─── ROWS ───

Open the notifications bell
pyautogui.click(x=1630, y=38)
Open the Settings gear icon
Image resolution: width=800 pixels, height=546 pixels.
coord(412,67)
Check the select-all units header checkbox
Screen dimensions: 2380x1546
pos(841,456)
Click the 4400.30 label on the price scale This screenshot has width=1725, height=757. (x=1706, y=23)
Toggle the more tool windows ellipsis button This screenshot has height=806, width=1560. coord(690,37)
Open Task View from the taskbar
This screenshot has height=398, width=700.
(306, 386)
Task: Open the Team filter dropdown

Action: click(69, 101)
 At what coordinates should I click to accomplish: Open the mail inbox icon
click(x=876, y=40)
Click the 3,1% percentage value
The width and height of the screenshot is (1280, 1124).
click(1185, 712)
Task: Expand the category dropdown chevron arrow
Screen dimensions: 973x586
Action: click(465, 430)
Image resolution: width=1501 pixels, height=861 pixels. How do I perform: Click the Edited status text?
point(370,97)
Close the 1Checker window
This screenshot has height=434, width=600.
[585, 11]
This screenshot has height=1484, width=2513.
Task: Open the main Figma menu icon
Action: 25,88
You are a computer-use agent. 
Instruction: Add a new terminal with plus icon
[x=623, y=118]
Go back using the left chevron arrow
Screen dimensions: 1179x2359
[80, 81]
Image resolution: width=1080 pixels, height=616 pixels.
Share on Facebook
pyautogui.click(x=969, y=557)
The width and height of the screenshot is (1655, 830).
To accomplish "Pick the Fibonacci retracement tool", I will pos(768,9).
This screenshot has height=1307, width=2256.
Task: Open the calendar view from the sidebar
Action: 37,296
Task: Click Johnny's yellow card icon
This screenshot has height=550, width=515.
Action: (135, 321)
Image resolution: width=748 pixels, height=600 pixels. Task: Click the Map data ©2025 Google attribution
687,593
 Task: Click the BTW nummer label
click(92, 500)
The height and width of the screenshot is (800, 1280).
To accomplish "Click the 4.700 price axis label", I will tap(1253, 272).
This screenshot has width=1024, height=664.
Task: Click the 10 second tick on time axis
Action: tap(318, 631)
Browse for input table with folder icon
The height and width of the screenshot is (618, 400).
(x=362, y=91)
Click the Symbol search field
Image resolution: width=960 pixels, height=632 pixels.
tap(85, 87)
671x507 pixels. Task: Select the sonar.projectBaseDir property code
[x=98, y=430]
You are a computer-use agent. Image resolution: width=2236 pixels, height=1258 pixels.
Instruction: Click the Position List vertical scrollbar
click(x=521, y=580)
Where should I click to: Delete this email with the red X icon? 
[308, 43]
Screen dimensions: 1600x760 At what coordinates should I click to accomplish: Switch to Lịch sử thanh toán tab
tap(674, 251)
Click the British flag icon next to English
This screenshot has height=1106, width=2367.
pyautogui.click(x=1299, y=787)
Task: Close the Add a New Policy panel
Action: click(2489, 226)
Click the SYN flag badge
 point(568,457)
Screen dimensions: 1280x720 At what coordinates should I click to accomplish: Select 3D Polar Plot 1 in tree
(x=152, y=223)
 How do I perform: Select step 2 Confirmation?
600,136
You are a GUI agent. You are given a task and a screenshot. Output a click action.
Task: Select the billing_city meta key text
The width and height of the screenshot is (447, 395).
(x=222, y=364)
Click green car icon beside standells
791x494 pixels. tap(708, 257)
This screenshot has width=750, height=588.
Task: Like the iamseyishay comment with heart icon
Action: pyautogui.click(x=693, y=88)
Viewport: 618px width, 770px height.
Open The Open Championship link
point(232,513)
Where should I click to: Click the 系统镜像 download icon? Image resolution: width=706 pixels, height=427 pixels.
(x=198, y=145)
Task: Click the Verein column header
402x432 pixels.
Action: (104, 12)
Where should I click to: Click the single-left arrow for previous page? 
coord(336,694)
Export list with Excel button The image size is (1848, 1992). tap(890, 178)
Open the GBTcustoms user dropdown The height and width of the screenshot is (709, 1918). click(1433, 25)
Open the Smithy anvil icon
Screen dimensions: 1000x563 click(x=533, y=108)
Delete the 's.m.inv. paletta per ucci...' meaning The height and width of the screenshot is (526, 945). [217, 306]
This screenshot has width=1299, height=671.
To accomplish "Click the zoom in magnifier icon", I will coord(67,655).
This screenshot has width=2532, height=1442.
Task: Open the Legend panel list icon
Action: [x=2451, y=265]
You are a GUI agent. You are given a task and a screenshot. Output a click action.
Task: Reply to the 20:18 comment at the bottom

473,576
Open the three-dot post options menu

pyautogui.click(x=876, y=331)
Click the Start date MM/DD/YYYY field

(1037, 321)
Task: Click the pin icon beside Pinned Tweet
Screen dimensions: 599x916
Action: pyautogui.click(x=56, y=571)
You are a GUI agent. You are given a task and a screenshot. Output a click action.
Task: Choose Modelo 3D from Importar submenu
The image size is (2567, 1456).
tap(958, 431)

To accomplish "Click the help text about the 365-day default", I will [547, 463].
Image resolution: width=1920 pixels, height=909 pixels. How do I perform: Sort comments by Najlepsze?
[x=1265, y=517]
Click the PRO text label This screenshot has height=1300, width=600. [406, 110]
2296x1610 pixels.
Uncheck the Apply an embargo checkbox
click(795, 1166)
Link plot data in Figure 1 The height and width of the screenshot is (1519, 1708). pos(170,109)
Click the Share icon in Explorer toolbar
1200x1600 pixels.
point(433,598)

───

### THE REQUEST
Collect every line in the items above that contains the word "with", copying each one in full.

### REPLY TO THE EXERCISE
Instruction: Add a new terminal with plus icon
Browse for input table with folder icon
Where should I click to: Delete this email with the red X icon? 
Task: Like the iamseyishay comment with heart icon
Export list with Excel button The image size is (1848, 1992). tap(890, 178)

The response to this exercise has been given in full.